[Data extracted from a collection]
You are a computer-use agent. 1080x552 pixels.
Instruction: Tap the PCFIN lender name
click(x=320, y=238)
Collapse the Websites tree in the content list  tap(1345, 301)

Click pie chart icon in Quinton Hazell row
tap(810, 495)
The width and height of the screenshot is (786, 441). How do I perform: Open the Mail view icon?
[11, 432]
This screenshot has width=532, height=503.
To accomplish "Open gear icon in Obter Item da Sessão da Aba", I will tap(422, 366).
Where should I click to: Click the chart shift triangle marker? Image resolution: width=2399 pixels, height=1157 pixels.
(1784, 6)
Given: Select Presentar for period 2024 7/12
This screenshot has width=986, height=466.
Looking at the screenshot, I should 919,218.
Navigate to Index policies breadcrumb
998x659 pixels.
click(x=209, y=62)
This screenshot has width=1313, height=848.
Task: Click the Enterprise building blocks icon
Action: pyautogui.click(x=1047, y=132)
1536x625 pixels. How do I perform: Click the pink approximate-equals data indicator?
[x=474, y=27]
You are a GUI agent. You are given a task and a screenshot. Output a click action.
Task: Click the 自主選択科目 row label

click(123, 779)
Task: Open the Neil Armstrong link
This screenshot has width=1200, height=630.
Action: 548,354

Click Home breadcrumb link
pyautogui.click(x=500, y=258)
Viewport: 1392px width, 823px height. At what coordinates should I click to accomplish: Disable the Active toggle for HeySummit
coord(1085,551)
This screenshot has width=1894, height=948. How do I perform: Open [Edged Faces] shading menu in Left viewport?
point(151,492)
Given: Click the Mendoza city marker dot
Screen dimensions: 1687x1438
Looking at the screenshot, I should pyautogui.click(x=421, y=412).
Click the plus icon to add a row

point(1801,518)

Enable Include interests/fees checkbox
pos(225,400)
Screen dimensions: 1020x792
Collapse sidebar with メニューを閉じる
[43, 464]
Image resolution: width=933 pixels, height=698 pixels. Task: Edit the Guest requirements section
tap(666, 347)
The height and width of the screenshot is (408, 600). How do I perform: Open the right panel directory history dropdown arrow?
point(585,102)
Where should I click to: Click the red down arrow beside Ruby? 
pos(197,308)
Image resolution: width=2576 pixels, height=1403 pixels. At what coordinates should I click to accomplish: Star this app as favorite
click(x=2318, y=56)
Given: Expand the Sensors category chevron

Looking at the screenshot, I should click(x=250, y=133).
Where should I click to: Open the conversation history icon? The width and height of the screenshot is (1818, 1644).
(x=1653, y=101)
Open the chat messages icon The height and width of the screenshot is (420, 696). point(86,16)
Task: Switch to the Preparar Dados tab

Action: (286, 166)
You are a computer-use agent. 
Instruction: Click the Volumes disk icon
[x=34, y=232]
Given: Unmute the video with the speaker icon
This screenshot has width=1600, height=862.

== To do ==
The output should consist only of the lines from the one with "Instruction: Click the Volumes disk icon" through the final line of the records above, exactly.

== Written response ==
Instruction: Click the Volumes disk icon
[x=34, y=232]
Given: Unmute the video with the speaker icon
This screenshot has width=1600, height=862.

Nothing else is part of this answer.